The mother argues, in the alternative, that G. L. c. 209C, s. 10(a), establishes a “preference” for retaining custody with the primary caretaker, see Rolde v. Rolde, 12 Mass. App. Ct. 398 , 405-406 (1981) (parent’s role as “primary nurturing parent” and “primary caretaker” is highly significant in determining the welfare of a child); Zatsky v. Zatsky, 36 Mass. App. Ct. 7 , 13 (1994) (where court made reference to wife’s role as a “nurturing mother”); Carr v. Carr, 44 Mass. App. Ct. 924 , 925 (1998), cert. denied, 525 U.S. 1073 (1999) (where court considered mother’s role as primary caretaker of the child), and that the judge erred in removing the child from her temporary custody where the child was fit, happy, and well adjusted.

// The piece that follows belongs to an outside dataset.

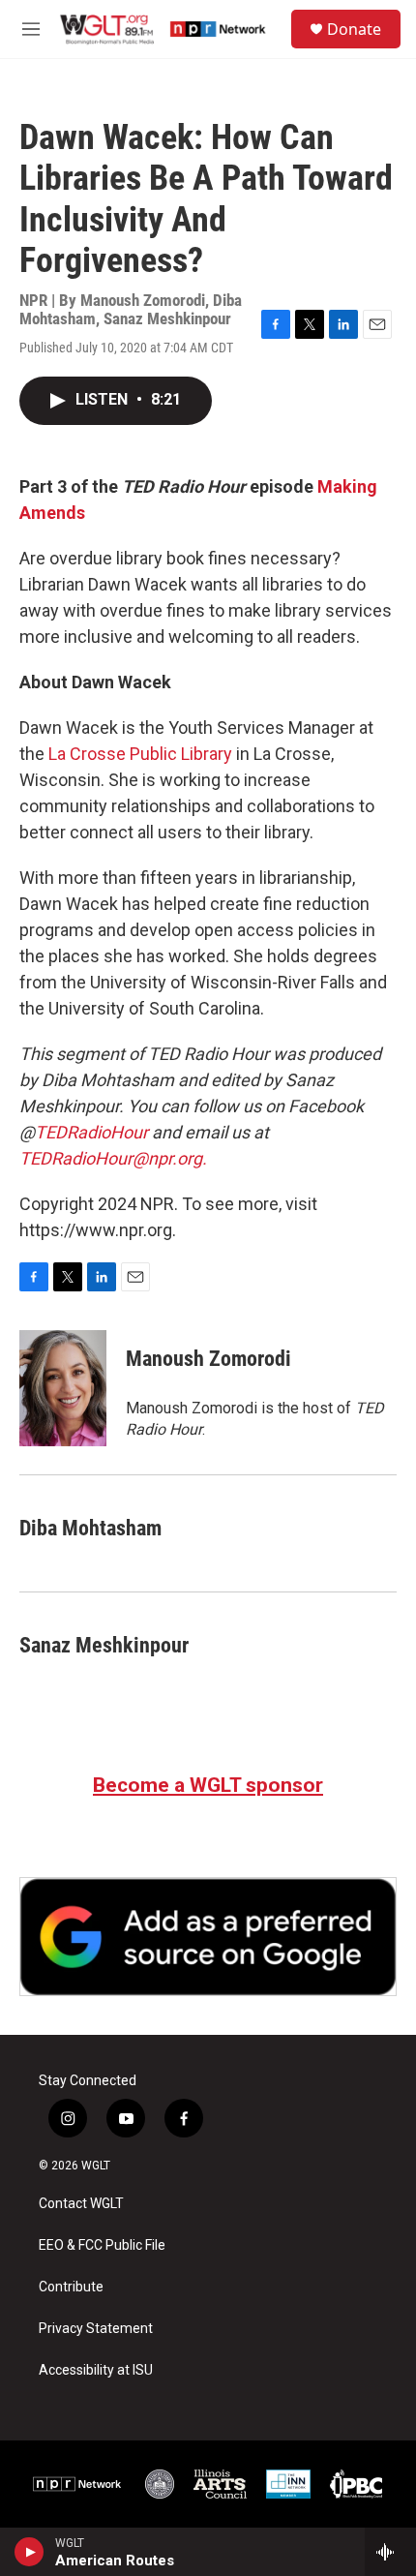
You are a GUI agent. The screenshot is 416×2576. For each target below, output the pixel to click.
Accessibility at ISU (96, 2370)
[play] (29, 2551)
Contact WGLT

“[C]ustody orders and judgments [including those under G. L. c. 209C] are made on the basis of a determination of the best interests of the child . . . .” R. H. v. B. F., 39 Mass. App. Ct. at 39. See Bak v. Bak, 24 Mass. App. Ct. 608 , 616 (1987); Carr v. Carr, 44 Mass. App. Ct. at 925; Freedman v. Freedman, 49 Mass. App. Ct. 519 , 522 (2000), and a judge may consider any factors found pertinent to those interests in the circumstances of the dispute. See R. H. v. B. F, 39 Mass. App. Ct. at 40; Rosenberg v. Merida, 428 Mass. 182 , 191 (1998); Ardizoni v. Raymond, 40 Mass. App. Ct. 734 , 738 (1996); Freedman v. Freedman, supra. “It is the duty of the judge to consider the welfare of the child[ren] in reference not merely to the present, but also to the probable future . . . … Rolde v. Rolde, 12 Mass. App. Ct. at 403, quoting from Jenkins v. Jenkins, 304 Mass. 248 , 250 (1939). “The decision of which parent will promote a child’s best interests ‘is a subject peculiarly within the discretion of the judge.’ ” Ardizoni v. Raymond, supra at 738, quoting from Bak v. Bak, supra.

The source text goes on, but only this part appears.